When we go to playbarns/parks anywhere where there are other children, my friend watches him constantly; if he hits, she removes him, sits him down, explains to him why he's had to sit down, explains to him to use kind hands only, asks him to repeat what she's said, he then sits out for three minutes, then she takes him back to the child and he willingly says sorry, but he will then do it again as soon as he sees another child. 9 times out of 10 the session will end with her in tears because she's doing everything she can to teach him it isn't okay, but it doesn't seem to be working.

The difficulty is he loves playbarns, and she also has a 2 year old, so she doesn't want to exclude them from the things they enjoy.

To make it worse, recently this happened and a mum stood up in front of everyone after he'd pushed her son, and shouted in DS face 'what is wrong with you!' and told my friend she should go round the room telling people there is something 'wrong' with him.

I'll also add, he never does it to my children, or to children he knows well.

I have referred to my friend throughout this, because we mainly take the children out together, but I will add her partner is also amazing with him, and they both do everything they can.

Anyway, thank you for reading, I just wondered if anyone has any tips in what we can do to help him stop pushing other children?

OP posts:
HotPenguin · 13/09/2022 19:26

It sounds like he might find it overwhelming being with lots of other kids.
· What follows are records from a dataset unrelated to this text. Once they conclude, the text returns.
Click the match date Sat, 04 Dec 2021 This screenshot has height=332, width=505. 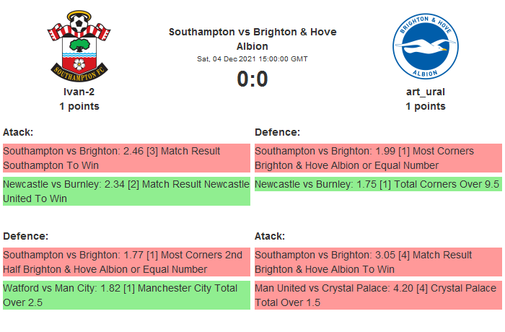253,58
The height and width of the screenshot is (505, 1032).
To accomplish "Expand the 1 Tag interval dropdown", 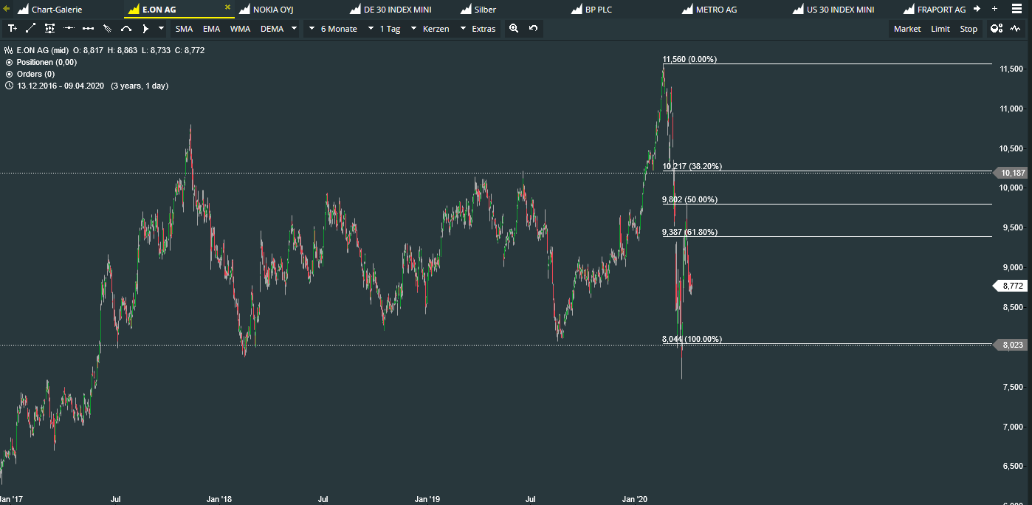I will tap(392, 29).
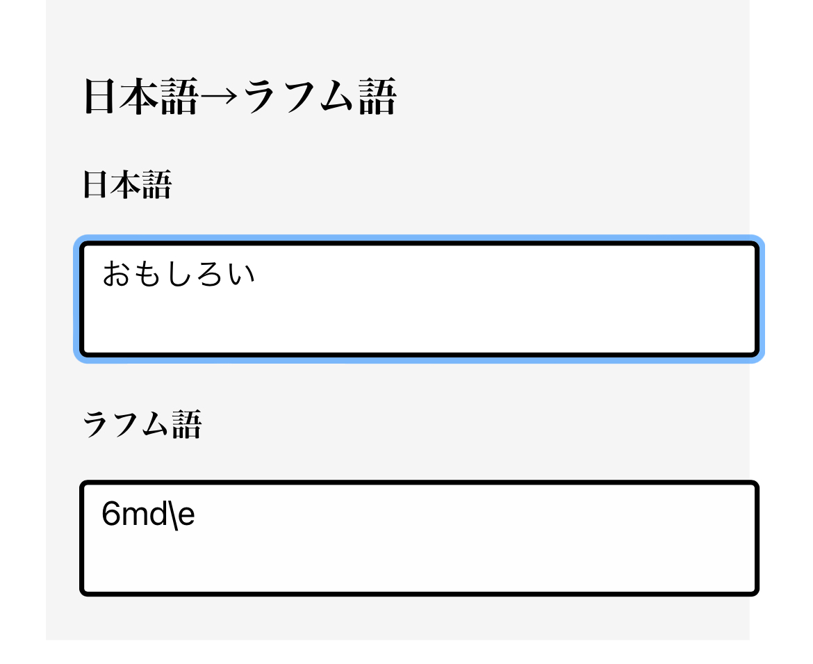Click the ろ character in the Japanese box
Image resolution: width=813 pixels, height=664 pixels.
click(210, 275)
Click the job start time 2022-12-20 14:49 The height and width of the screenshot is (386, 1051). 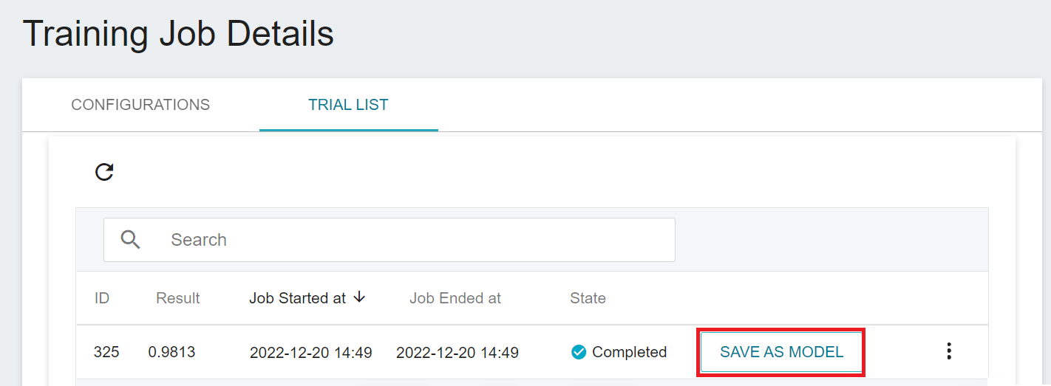point(311,353)
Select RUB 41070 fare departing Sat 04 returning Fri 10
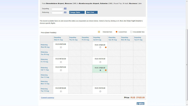The height and width of the screenshot is (106, 188). (100, 62)
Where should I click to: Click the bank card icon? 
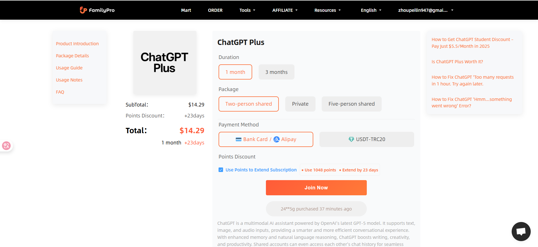click(238, 139)
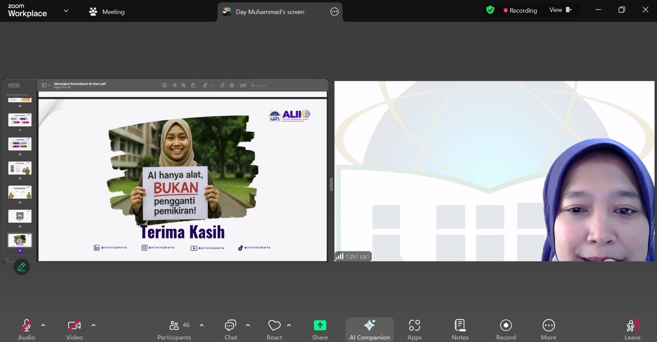Click the green annotate pencil icon

click(x=22, y=267)
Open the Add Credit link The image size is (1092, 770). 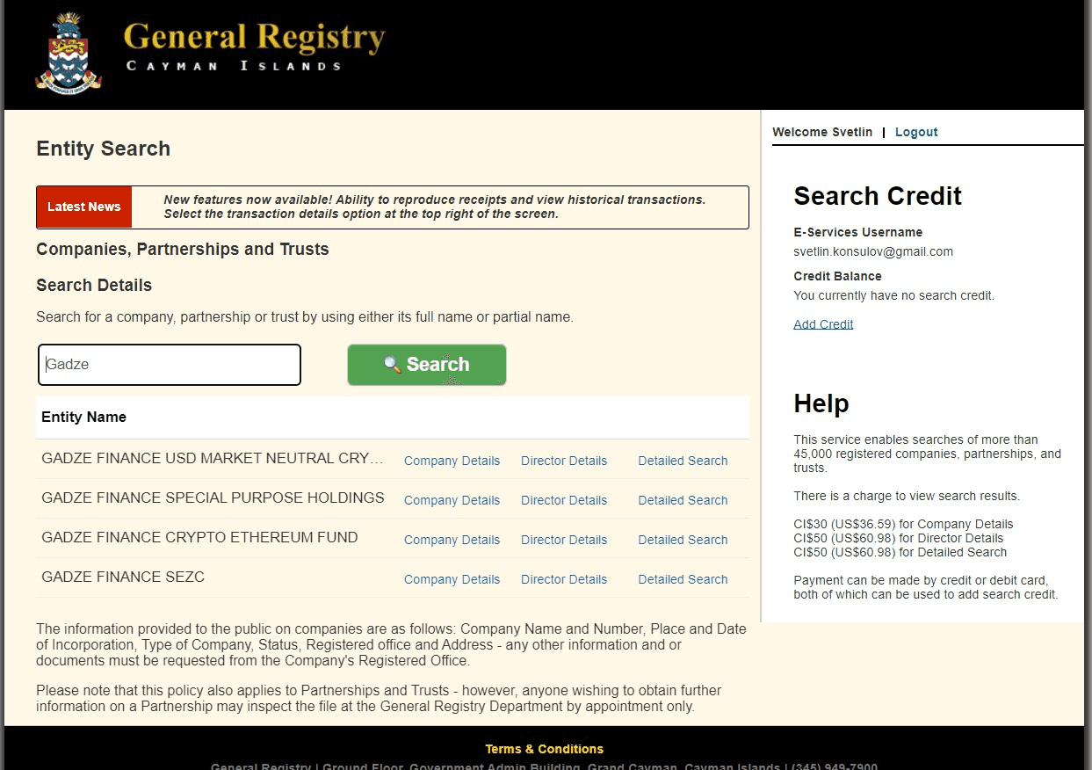(x=823, y=324)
Could you take him to outdoor places instead, with fewer children?

RalphieRooBear · 13/09/2022 20:13

Thank you @HotPenguin for responding.

We go to the playbarn during the day in term time, when usually there's only around five children in there, including our own. We also went to lots of parks in the summer, but the same thing happened.

He's currently at nursery in a room with around 20 children in, but he doesn't do it there.. perhaps because he's familiar with those children.

OP posts:
Bobobab · 13/09/2022 20:26

DS can be physical with kids when he gets overexcited... I guess it's still that he's overwhelmed but hes so happy that I dont realise, his outlet seems to be pushing or grabbing.

He was very different at a SEND session where they adjust the lighting and music etc. I would have always said he coped well in loud and busy environments before.

Annoyingkidsmusic · 14/09/2022 23:49

You say she is watching him, but what is she actually doing to prevent him pushing other children?

In my experience, if you have a child who is impulsive and hits/pushes other children then you MUST be proactively preventing them from doing this. Not “sit down & think about” after it has occurred- you as a parent must be right beside your child, blocking them from hitting/pushing, and firmly explaining;
“We do not xyz”
“I cannot allow you to push Timmy”
“Katie does not allow you to hit her- keep your hands off her body”

Rinse and repeat for as long as needed, it will take a lot of consistency and firm boundaries over time to address this.

You must put in the time to show that this behaviour is not tolerated, and stay beside the child, and help them support them by managing this situation until this phase is passed, but the parent needs to be 1-1 and block the child from being able to hit or push in the first place.

I fully understand that boys can be loud, boisterous, and love a bit of rough & tumble, and all children have off days and a low threshold when tired, hungry, ill, overstimulated etc. But when it comes to hitting & pushing, other parents patience will only go so far tbh. Nobody pays for days out & soft play etc so have their children constantly hurt by other children.
I’ve found the best way to modify poor behaviour is to get ahead of it, model the behaviour you want your child to show, even if this means staying beside them to support them while they learn these skills.